There is a line containing "The height and" in the records below. Repeat it and every line after it, exactly, through the final line, but no pictures.

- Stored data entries
- - -

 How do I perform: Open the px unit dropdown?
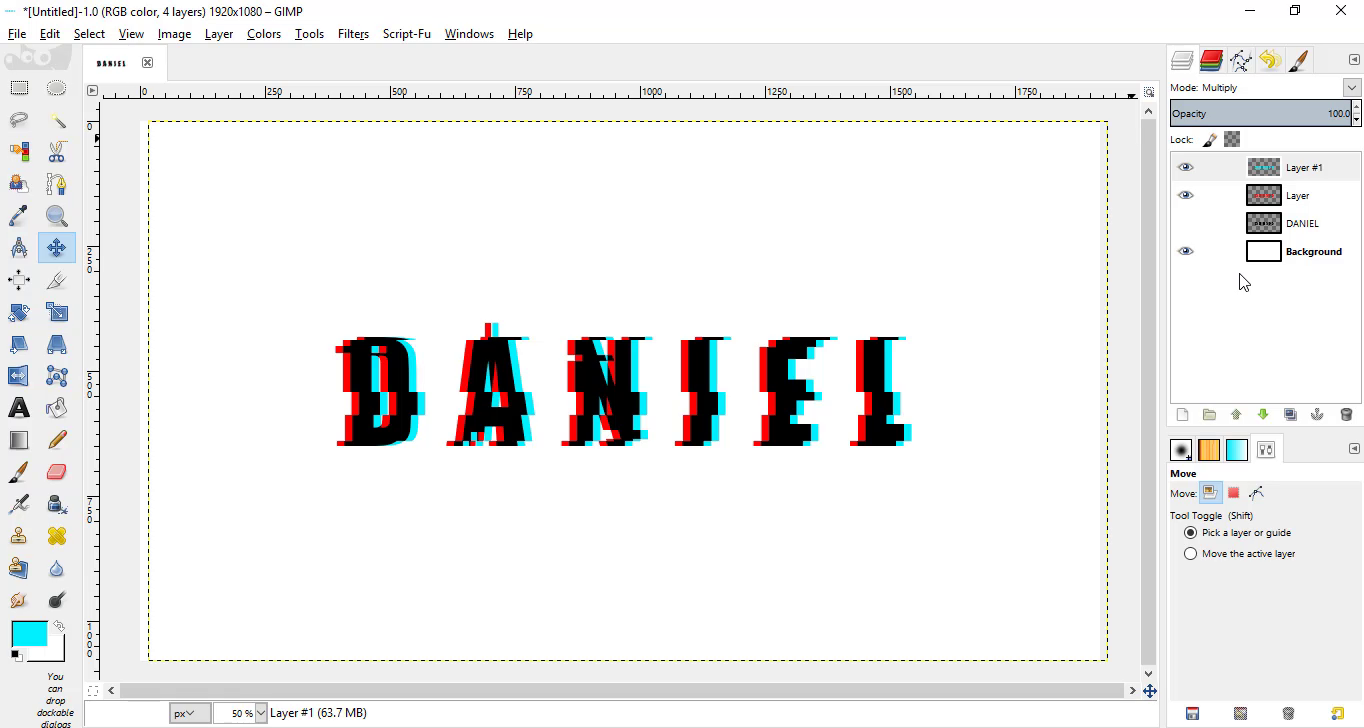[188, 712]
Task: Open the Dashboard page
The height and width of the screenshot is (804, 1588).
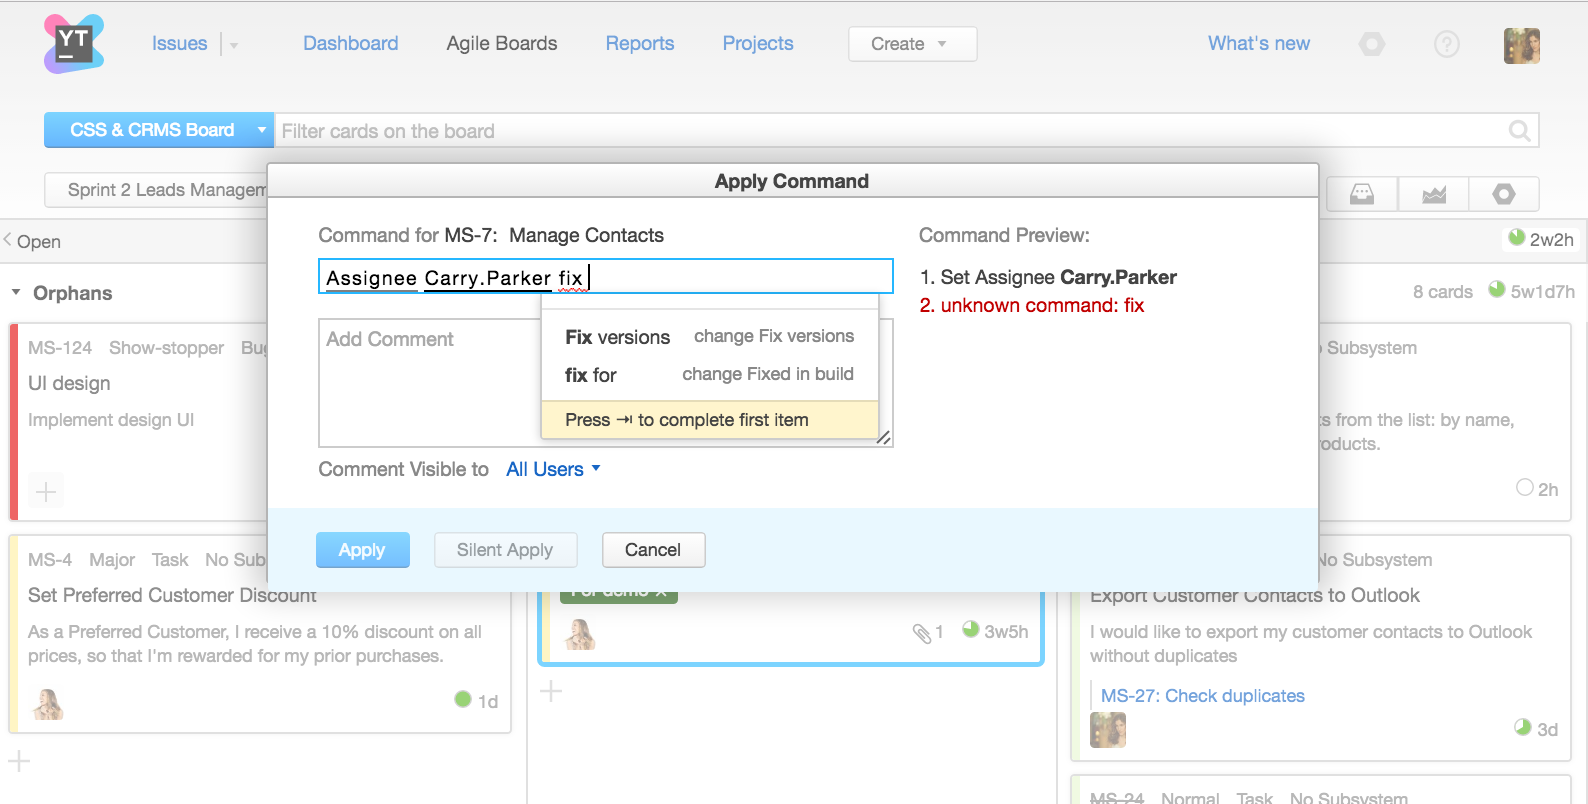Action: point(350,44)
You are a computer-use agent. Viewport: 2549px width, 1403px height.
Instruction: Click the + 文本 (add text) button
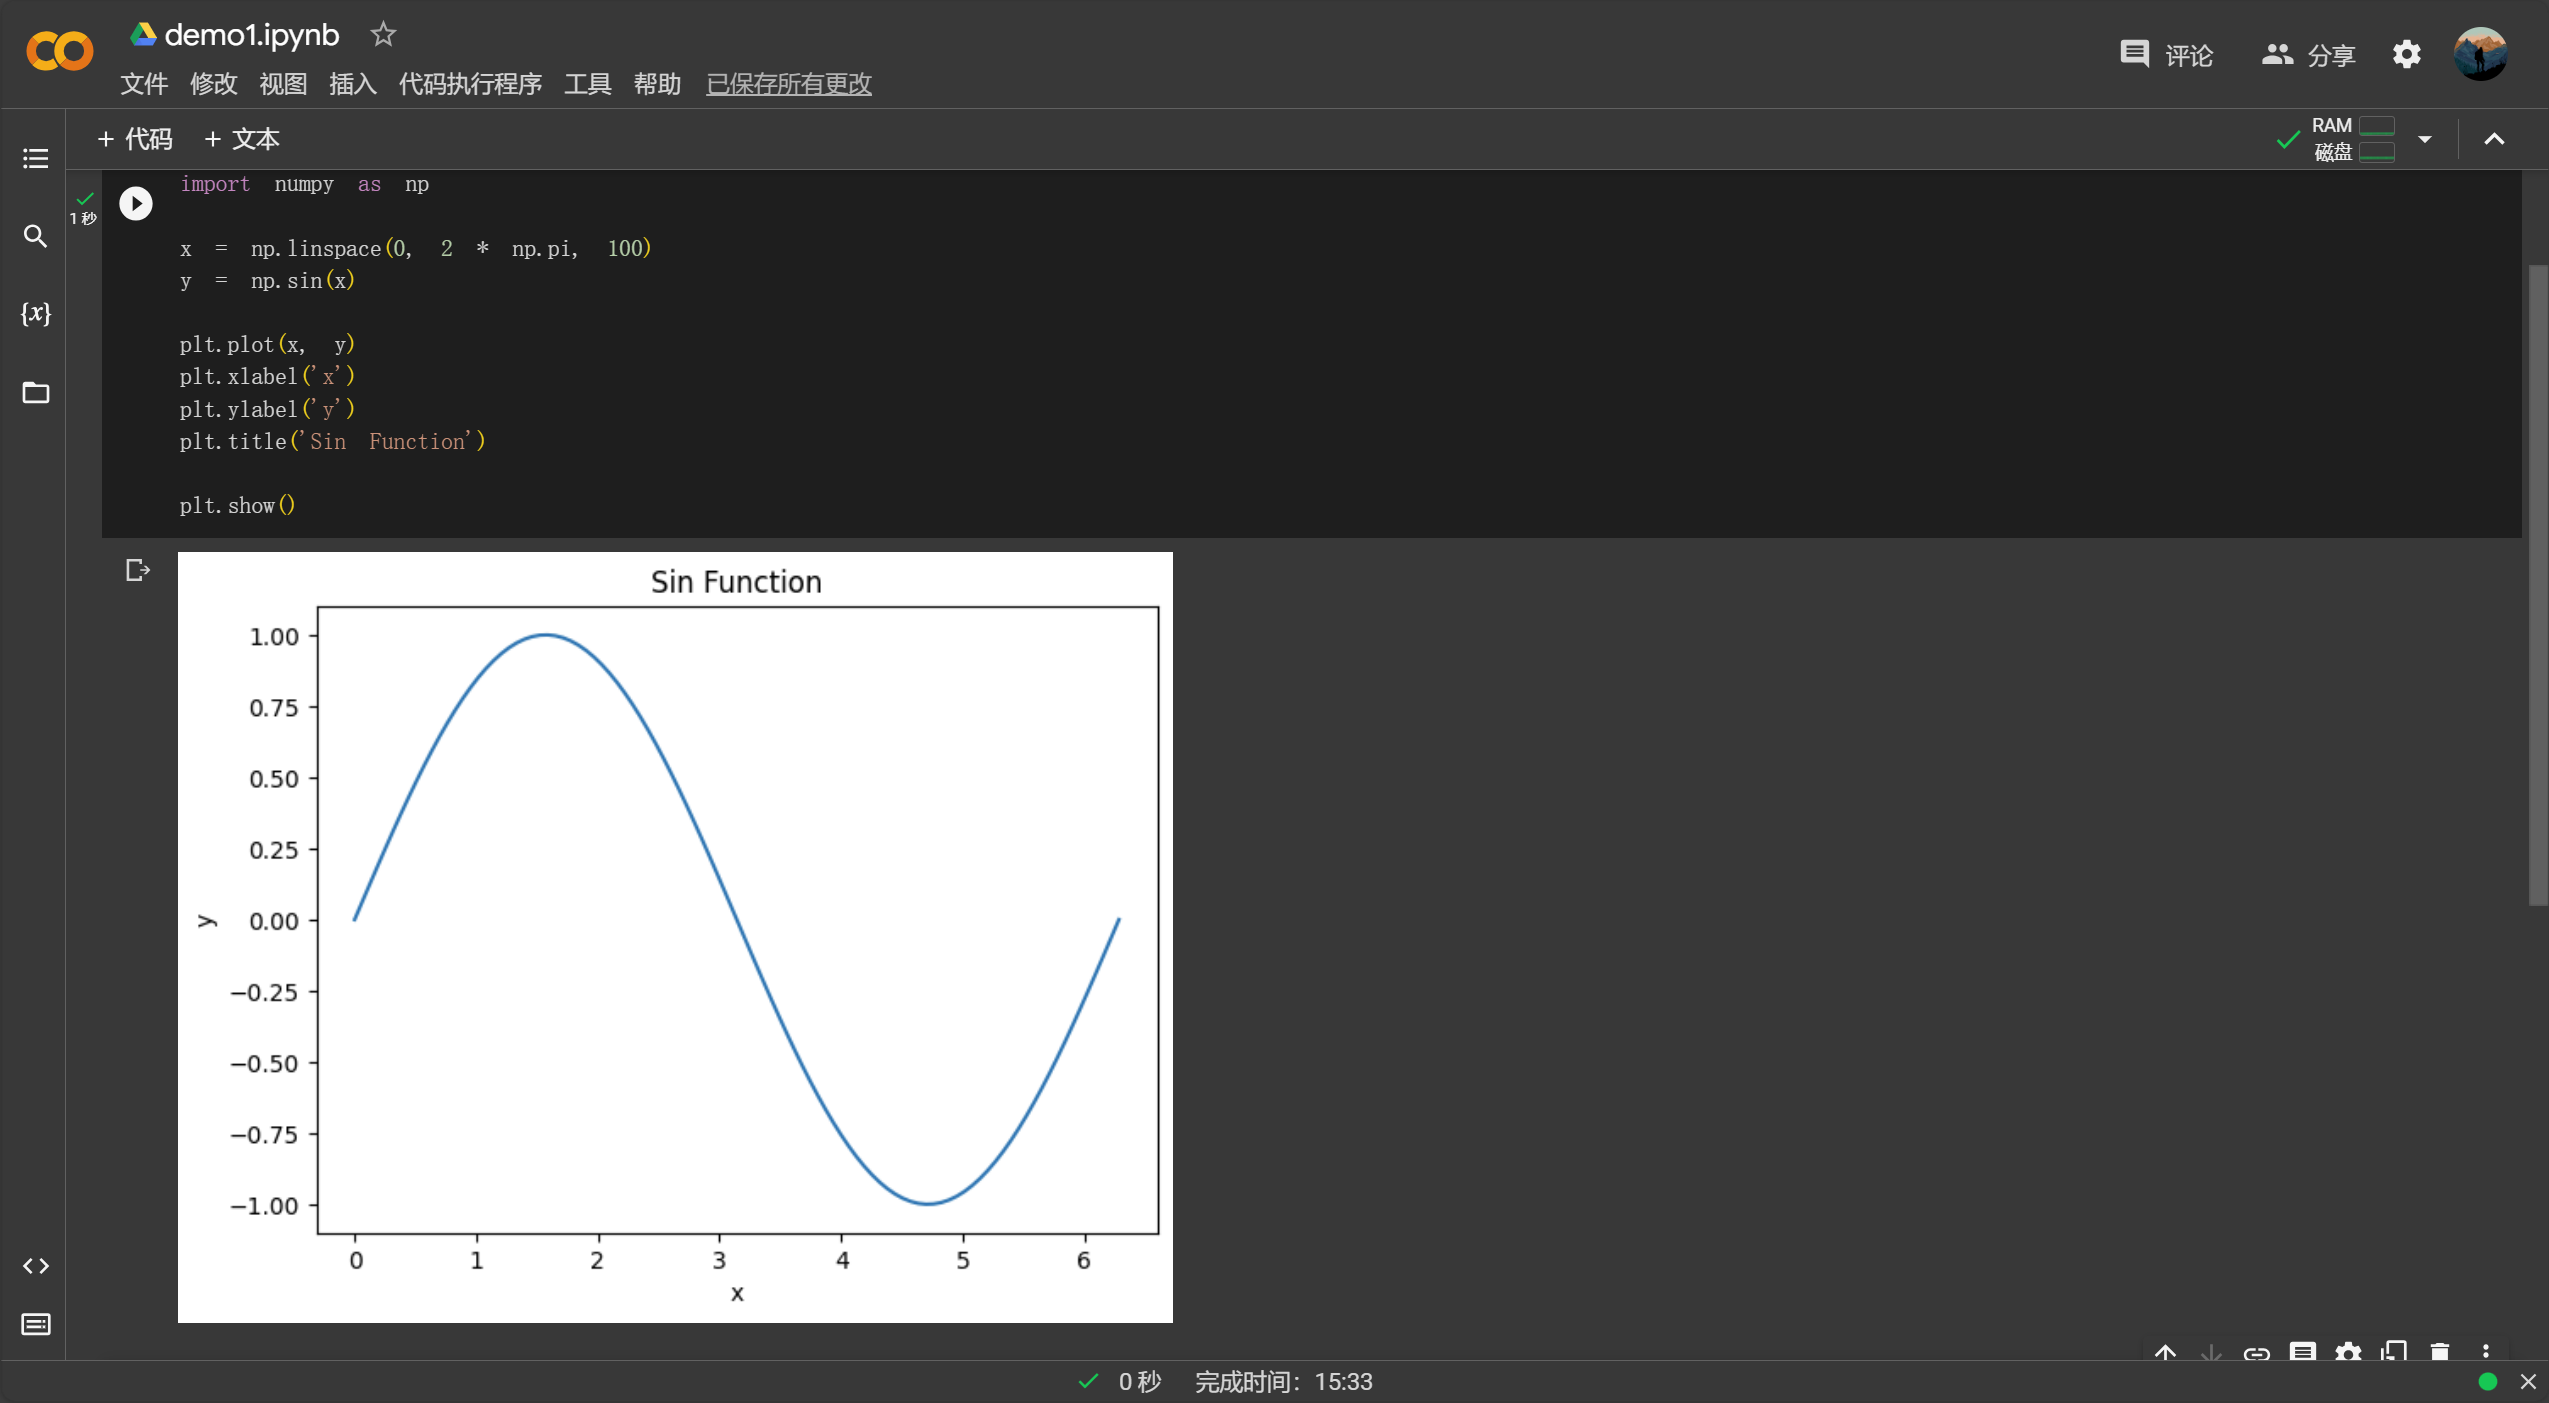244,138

- - -

- Response box
The height and width of the screenshot is (804, 1588).
Action: point(350,44)
You are a computer-use agent. Viewport: 2549px width, 1403px height.
Instruction: Click the + 文本 (add text) button
244,138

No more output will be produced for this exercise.